Student B: Well then, if I were, say, to become buddha, would I have anything to do about it? Or would I have anything to do with it? Would I have anything to do with it?
SR: Mmm. First of all, you know, try to forget yourself, and rely on your true voice-- nonverbal voice-- voiceless voice. And you listen to “tongueless speech,” we say. Don't listen to my words. [Laughs.] Ahh. Think about this point, you know, and-- . Hai.
Student C: Will I hear your stick on my shoulder tomorrow?

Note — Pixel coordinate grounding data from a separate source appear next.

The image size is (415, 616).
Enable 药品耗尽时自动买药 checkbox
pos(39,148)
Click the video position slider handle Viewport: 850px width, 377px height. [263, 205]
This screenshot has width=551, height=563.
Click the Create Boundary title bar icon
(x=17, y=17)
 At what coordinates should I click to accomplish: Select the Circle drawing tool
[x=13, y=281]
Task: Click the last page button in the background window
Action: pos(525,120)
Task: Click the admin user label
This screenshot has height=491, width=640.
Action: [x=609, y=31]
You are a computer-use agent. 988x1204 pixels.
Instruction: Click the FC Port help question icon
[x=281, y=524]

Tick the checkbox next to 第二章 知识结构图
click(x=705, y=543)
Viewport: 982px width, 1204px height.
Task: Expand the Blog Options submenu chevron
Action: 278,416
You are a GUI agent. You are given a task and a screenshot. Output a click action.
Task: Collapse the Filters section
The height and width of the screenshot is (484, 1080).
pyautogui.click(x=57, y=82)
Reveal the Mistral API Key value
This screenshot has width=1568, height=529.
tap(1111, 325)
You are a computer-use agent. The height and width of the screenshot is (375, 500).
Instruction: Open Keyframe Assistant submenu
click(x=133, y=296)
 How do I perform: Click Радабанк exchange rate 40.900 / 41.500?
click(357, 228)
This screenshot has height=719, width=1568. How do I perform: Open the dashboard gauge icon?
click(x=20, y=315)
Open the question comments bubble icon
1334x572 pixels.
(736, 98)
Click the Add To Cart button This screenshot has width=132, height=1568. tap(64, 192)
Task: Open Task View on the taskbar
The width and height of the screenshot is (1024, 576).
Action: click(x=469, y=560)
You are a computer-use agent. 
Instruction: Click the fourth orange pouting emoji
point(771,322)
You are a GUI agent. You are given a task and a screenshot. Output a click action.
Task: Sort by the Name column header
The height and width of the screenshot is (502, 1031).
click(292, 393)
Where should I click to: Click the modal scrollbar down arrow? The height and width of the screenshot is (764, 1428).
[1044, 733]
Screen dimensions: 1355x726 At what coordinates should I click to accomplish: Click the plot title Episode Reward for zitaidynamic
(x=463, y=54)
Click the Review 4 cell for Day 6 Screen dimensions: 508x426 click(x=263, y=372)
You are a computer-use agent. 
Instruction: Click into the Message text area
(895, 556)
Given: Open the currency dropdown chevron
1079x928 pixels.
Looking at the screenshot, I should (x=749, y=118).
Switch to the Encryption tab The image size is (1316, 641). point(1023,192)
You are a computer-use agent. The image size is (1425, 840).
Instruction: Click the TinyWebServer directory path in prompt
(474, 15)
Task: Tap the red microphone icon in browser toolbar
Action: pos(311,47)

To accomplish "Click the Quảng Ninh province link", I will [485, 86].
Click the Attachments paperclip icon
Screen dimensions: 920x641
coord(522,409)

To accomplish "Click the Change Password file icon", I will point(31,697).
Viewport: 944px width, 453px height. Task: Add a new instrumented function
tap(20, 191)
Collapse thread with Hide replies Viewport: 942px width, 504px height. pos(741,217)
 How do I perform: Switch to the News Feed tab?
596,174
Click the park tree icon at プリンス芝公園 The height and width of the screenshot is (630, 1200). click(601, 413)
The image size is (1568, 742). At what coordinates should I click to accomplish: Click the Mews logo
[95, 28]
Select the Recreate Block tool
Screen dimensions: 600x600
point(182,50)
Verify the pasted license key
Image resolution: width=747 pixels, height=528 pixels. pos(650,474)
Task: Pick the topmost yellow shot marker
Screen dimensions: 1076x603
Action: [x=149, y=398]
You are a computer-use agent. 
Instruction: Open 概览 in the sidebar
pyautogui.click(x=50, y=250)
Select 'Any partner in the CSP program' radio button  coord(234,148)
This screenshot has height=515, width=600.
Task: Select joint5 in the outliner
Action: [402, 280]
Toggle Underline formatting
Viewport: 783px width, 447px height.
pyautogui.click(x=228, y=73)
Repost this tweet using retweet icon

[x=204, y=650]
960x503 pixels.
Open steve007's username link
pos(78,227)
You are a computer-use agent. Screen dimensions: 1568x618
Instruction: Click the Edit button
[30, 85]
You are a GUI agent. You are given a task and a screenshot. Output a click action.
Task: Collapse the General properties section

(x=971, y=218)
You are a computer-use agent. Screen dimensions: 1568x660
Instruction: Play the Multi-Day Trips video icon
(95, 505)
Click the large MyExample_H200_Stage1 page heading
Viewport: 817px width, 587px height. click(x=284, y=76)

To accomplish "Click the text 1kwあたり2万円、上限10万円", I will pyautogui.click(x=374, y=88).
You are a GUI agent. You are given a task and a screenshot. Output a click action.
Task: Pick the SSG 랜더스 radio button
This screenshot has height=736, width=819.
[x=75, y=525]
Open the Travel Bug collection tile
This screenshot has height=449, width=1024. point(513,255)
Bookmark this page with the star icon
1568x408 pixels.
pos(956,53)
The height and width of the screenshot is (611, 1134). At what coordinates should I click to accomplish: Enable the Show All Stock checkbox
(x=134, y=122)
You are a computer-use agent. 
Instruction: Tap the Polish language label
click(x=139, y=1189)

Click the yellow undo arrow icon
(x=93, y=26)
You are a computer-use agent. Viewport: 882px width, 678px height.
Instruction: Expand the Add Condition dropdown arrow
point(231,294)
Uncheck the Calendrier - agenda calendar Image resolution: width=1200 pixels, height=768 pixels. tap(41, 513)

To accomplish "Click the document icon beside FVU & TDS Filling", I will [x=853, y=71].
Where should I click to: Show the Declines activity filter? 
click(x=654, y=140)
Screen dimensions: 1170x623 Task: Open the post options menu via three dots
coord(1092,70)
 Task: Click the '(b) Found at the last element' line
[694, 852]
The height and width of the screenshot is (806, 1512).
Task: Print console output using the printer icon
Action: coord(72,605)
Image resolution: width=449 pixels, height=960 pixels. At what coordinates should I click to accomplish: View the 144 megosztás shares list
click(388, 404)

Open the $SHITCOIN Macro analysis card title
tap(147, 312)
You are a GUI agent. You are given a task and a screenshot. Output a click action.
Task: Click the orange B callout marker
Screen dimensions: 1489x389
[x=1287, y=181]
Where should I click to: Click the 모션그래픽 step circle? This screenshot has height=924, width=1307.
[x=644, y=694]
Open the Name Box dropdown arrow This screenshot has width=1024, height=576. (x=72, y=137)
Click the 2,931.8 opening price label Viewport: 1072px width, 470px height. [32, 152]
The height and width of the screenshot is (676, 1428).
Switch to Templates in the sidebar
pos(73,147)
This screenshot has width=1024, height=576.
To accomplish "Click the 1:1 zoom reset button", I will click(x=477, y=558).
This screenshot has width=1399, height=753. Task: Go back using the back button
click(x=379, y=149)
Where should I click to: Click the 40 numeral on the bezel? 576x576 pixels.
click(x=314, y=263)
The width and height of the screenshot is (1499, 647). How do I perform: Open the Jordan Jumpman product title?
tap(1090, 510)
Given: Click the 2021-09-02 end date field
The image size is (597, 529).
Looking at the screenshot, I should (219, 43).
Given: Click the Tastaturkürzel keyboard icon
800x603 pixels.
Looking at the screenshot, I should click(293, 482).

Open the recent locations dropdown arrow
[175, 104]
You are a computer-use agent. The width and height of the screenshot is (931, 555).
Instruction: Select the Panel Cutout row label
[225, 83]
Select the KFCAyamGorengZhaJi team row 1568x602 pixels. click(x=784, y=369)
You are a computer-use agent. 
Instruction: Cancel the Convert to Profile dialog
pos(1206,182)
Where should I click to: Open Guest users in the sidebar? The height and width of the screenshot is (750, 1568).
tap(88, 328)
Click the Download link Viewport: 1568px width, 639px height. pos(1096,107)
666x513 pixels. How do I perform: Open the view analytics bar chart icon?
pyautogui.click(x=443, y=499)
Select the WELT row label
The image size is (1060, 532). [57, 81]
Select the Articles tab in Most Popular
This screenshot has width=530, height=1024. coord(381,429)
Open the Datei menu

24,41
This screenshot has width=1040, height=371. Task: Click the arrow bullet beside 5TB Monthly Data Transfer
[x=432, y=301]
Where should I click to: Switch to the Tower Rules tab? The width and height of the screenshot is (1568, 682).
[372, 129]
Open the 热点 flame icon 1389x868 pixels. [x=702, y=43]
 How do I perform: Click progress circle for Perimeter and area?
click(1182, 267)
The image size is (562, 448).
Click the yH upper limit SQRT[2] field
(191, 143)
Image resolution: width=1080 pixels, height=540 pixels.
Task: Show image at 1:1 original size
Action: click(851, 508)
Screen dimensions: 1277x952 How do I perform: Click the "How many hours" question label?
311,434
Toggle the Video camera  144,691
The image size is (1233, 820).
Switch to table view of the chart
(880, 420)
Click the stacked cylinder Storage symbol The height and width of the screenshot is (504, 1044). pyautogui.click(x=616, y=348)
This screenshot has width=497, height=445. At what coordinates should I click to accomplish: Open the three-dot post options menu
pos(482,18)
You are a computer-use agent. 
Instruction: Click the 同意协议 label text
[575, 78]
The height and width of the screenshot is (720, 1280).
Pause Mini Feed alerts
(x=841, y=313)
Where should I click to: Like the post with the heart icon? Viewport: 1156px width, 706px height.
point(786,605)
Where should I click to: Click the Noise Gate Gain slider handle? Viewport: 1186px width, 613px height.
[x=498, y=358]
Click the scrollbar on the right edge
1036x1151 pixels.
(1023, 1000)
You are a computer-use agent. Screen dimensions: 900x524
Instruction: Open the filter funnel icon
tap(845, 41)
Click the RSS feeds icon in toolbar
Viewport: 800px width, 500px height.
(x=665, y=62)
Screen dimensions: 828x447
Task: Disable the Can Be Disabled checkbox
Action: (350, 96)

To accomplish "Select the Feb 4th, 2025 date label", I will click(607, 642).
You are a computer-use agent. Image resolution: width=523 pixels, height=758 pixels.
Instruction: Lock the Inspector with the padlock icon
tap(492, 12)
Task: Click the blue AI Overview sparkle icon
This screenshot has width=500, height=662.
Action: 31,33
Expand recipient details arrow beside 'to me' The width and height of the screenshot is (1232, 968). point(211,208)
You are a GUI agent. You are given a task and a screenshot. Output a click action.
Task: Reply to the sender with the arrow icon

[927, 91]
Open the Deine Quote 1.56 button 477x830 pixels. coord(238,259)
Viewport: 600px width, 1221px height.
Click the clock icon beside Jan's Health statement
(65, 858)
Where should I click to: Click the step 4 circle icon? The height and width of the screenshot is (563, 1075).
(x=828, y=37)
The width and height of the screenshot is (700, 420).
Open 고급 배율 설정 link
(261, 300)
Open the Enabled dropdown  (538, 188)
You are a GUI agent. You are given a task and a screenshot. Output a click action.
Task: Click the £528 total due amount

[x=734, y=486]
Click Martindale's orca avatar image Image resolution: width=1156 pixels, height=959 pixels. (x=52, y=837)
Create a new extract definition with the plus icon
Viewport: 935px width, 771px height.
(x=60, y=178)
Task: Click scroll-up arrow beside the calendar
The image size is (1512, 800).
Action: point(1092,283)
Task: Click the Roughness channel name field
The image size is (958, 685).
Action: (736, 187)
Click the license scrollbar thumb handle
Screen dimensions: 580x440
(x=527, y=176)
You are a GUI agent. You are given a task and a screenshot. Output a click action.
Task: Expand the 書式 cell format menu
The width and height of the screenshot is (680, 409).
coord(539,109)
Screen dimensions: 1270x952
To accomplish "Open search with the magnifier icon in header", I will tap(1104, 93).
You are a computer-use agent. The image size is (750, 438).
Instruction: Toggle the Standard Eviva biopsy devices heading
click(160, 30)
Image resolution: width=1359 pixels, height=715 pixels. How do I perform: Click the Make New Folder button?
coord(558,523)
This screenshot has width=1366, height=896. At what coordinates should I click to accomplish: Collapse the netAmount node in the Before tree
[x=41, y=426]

Student C: In the morning-- in the early morning, will I hear your stick on my shoulder?
SR: Mm-hmm. Stick?
Student C: Will you hit me with your stick tomorrow morning?
SR: Okay. All right.
Student D [Roovane ben Yumin]: Roshi? Is the voice-- whose voice is it that we listen to?
SR: Mmm! Your voice and Buddha's voice. That is, you know, what Sandokai is talking about. You think sometime [it is] your voice, but that voice is Buddha's voice. But you think in that way, you know, from one-sided feeling. You think you are here. You think you are, you know, Roovane, but [laughs] actually it is not so [laughs, laughter]. No, not at all. If I think I am Suzuki, you know, if someone call me “Suzuki” I [laughs] feel very funny. “Oh [laughs], is this Suzuki?” [Laughs.] “Oh no, I,” you know-- first reaction is, “No, I am not Suzuki.” [Laughs.] Hai.
Student E: Roshi, this may be a good gassho [presumably bows], and someone may look at me and say, “Oh, this is good gassho.”
Student E: But there may be a cold heart behind this gassho.
SR: Mm-hmm. Yeah. Cold heart or warm heart out of question. [Laughs, laughter.]
Student E: The [laughs] gassho is a good one [said as an aside]. Is it still good gassho [addressed more loudly to Suzuki]?
SR: Perfect! [Laughs, laughter.] [End of tape. Not clear if Q&A session continued.]